__WORK TO COMPLETE__
Word for word, restate the lines of the material below from its first line through the one containing "Task: Click the insecure". Omit the rest.

__RECORDS SUPPLIED__
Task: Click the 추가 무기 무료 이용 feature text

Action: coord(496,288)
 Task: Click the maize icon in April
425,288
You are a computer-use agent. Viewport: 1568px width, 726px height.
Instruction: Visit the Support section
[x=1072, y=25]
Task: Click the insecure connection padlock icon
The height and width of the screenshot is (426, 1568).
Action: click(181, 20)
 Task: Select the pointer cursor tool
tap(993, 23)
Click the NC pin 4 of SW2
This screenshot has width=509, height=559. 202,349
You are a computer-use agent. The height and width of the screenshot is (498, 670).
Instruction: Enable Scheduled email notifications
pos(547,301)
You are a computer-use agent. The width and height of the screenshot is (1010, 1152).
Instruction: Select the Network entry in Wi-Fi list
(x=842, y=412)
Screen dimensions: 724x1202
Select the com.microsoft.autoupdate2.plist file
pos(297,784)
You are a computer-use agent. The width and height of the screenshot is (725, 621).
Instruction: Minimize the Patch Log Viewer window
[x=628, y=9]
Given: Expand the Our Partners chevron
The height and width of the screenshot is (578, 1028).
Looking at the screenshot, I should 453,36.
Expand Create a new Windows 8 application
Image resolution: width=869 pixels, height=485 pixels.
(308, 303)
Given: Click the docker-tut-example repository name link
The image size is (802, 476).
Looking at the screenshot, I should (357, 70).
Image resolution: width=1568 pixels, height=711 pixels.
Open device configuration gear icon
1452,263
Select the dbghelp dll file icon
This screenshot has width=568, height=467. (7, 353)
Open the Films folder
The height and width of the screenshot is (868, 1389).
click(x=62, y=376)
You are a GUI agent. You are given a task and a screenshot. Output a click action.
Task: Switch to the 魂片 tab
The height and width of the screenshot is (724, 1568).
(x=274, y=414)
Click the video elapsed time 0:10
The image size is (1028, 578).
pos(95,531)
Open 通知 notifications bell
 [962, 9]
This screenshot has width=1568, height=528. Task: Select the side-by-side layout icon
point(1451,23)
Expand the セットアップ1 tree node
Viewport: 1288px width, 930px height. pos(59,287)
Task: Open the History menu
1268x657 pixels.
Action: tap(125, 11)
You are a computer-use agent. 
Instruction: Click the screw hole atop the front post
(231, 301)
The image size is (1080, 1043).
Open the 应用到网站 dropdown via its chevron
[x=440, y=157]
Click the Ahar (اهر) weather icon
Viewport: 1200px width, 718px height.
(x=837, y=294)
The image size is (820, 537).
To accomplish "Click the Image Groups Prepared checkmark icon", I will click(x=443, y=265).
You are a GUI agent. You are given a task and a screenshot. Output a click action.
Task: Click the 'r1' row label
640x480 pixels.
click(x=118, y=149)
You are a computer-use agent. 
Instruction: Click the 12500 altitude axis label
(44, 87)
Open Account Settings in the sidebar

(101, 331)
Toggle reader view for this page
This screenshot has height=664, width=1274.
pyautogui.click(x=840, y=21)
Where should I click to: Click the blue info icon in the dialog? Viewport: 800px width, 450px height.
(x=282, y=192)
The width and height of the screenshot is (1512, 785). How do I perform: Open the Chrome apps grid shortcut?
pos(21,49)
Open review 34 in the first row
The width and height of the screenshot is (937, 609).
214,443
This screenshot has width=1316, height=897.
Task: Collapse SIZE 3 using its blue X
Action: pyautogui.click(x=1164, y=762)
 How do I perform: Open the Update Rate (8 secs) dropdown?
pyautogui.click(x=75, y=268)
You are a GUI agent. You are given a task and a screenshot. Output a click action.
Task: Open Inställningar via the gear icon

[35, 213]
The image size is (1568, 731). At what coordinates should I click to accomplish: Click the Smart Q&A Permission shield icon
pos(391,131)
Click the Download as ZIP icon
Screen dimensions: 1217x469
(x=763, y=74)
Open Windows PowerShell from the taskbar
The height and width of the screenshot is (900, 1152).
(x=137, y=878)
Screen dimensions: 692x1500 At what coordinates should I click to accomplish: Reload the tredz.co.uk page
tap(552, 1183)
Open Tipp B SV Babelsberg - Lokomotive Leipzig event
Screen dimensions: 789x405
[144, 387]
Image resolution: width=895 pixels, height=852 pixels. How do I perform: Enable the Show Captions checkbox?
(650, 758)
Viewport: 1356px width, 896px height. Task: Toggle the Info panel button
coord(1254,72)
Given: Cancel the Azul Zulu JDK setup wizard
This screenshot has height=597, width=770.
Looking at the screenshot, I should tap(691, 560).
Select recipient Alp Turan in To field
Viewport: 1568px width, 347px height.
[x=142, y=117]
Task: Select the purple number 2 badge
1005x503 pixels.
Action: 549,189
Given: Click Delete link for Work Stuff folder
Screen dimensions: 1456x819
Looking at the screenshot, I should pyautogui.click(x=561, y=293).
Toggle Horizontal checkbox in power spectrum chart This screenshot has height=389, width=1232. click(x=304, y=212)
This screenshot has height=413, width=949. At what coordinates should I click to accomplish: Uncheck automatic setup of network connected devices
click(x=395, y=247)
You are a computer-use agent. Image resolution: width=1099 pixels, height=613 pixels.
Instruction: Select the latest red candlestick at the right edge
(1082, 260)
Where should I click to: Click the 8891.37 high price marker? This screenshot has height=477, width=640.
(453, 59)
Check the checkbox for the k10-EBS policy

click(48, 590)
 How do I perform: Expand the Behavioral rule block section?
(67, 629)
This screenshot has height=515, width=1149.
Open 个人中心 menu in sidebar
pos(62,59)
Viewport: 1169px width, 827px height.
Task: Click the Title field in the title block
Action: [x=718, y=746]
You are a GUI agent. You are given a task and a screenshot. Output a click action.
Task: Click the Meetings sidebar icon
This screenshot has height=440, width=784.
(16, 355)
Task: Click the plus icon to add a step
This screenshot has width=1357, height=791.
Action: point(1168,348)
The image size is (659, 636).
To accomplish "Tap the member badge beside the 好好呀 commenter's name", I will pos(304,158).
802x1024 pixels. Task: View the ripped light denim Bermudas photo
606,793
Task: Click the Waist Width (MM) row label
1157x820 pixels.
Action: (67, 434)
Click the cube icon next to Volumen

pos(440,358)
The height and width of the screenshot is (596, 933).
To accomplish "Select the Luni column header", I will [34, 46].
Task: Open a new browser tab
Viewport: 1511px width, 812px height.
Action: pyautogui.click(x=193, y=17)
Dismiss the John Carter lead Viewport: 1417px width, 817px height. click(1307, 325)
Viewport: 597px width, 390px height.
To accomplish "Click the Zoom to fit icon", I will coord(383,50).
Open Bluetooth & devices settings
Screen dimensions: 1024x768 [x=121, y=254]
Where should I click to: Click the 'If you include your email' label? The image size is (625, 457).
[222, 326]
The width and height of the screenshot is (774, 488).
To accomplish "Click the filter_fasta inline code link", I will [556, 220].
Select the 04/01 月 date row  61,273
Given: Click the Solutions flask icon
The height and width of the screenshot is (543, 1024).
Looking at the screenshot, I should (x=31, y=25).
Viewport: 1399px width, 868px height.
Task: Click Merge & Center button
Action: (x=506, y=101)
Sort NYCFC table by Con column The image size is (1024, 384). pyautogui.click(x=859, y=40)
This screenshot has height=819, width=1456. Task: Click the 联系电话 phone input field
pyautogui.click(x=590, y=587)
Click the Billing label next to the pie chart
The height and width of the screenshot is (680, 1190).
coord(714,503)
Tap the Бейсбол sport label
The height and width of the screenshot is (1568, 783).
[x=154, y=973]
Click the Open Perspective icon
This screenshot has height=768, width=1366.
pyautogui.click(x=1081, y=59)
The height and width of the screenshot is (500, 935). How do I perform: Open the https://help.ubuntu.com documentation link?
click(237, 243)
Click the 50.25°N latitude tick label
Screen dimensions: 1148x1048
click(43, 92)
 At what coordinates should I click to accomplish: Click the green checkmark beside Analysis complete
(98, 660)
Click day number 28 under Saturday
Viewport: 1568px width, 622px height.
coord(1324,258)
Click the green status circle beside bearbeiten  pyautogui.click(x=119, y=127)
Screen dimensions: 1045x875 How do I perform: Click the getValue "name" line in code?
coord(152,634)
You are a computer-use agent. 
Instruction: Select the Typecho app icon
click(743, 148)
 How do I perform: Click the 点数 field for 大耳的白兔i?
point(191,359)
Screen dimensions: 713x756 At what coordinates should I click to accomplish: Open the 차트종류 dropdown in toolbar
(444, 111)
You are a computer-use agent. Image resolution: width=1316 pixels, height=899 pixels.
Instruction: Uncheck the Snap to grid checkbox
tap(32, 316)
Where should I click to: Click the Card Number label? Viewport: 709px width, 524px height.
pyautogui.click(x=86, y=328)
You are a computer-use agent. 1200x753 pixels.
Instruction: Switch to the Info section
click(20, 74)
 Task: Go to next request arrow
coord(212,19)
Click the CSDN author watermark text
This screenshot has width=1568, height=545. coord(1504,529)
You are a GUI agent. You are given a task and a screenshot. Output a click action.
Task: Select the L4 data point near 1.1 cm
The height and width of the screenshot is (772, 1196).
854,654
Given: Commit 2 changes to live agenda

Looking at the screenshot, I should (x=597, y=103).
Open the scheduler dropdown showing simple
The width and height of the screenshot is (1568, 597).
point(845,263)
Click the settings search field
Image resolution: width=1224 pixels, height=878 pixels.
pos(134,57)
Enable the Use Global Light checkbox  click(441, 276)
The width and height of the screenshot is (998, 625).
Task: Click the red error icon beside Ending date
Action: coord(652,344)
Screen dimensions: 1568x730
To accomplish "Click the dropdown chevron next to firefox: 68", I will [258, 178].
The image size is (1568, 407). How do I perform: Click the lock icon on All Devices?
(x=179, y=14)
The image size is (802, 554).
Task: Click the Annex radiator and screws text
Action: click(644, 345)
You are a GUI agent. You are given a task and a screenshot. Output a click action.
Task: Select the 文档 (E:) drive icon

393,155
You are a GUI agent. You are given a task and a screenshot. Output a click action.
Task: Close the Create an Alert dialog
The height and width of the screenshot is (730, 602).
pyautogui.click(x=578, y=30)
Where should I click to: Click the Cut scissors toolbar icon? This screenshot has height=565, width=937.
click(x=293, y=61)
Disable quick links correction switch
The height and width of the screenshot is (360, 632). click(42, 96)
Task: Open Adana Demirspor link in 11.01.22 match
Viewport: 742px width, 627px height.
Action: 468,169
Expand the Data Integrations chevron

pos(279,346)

__THE ANSWER__
Task: Click the 추가 무기 무료 이용 feature text

Action: coord(496,288)
 Task: Click the maize icon in April
425,288
You are a computer-use agent. Viewport: 1568px width, 726px height.
Instruction: Visit the Support section
[x=1072, y=25]
Task: Click the insecure connection padlock icon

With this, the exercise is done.